The text within the corpus is then used to train the representation space. This is done using contrastive learning. A pair of text from the same class labels is taken and fed through a neural network to get a pair of outputs. The similarity score between the pair of outputs from the neural network is calculated using Eq. (3). In another instance a pair of text from two different classes is taken and fed through the same neural network. Again, the similarity score between these outputs is calculated using Eq. (3). Finally, the loss is calculated using Eq. (4). This loss is propagated backwards to the network learns to optimize the loss. This output space of the learned neural network is known as the textual representation space. A pair of texts with different labels repel each other as they are contrastive samples, whereas similar labels attract each other. This is done using NT-Xent loss. This loss uses a similarity function.

$$\begin{array}{*{20}{c}} {sim\left( {{t_a},{t_b}} \right) = ~\frac{{{t_a}^T{t_b}}}{{\left\| {{t_a}} \right\|\left\| {{t_b}} \right\|}}} \end{array} $$
(3)

where \(t_{a}\) represents text part a and \(t_{b}\) represents textual part b, \(t_{a}^{T}\) is the transpose of \(t_{a}\) and \(\left\| {t_{a} } \right\|\) represents the norm of \(t_{a}\). NT-Xent Loss [6] is given by:

$$ \begin{array}{*{20}c} {L_{a,b} = - \log \frac{{e^{{{\raise0.7ex\hbox{${sim\left( {t_{a} ,t_{b} } \right)}$} \!\mathord{\left/ {\vphantom {{sim\left( {t_{a} ,t_{b} } \right)} \tau }}\right.\kern-0pt} \!\lower0.7ex\hbox{$\tau $}}}} }}{{\mathop \sum \nolimits_{k = 1}^{2N} 1_{{\left[ {k \ne i} \right]}} e^{{{\raise0.7ex\hbox{${sim\left( {t_{a} ,t_{b} } \right)}$} \!\mathord{\left/ {\vphantom {{sim\left( {t_{a} ,t_{b} } \right)} \tau }}\right.\kern-0pt} \!\lower0.7ex\hbox{$\tau $}}}} }}} \\ \end{array} $$
(4)

where, \(1_{{\left[ {k \ne i} \right]}}\) is an indicator function evaluating to 1 iff \(k \ne i\), and \(sim\left( {t_{a} ,t_{b} } \right)\) comes from Eq. (3). Hence minimizing this function in Eq. (4) over all pairs of attractive and repulsive pairs gives us a text representation space. Since there is a variable number of words, and a variable dimensional input to a neural network is not possible, there is a need to fix the number of dimensions. This is performed by clustering the words in the representation space into 10 clusters using K-means clustering. The clusters centroids from the representation space are then considered as the text embeddings. Separate text embeddings for text recognized annotations and background scenes each with 10 centroids are obtained. The value of 10 clusters is determined empirically. This process has been shown in Fig. 3.

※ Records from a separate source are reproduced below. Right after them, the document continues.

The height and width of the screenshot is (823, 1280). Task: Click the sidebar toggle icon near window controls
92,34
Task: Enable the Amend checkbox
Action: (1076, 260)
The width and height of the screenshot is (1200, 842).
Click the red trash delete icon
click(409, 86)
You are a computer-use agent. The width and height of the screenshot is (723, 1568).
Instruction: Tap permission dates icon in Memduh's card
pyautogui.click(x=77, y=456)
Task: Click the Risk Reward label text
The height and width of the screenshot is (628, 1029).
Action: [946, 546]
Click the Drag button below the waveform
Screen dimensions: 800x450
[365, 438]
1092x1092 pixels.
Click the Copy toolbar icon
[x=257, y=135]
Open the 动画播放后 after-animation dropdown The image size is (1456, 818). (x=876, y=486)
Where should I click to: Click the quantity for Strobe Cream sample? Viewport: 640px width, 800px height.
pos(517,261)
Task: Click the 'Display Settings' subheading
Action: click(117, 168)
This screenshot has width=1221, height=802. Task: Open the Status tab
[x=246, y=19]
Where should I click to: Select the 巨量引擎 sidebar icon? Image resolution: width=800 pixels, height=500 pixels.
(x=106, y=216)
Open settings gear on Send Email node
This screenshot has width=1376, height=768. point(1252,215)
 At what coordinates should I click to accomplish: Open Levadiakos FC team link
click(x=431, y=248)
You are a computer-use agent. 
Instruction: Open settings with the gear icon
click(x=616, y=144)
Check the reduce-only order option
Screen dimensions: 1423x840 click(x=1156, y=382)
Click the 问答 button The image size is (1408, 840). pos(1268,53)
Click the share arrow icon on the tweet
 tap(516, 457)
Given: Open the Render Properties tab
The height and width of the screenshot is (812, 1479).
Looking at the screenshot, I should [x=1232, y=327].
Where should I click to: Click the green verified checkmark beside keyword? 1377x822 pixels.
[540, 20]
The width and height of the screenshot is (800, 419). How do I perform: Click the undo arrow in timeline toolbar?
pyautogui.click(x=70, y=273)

$$ \begin{array}{*{20}c} {E_{R} = TCLR\left( {T_{R} } \right), E_{A} = TCLR\left( {T_{A} } \right), E_{B} = TCLR\left( {T_{B} } \right)} \\ \end{array} $$
(5)

where, \(T_{R} , T_{A}\), and \(T_{B}\) are taken from Eq. (1), and \(TCLR()\) is the Textual Contrastive Learning Representation function.

Fig. 3.
figure 3

Block diagram for word embeddings using contrastive learning. The recognized words from same class attract each other whereas, the recognized words from differing class repel each other.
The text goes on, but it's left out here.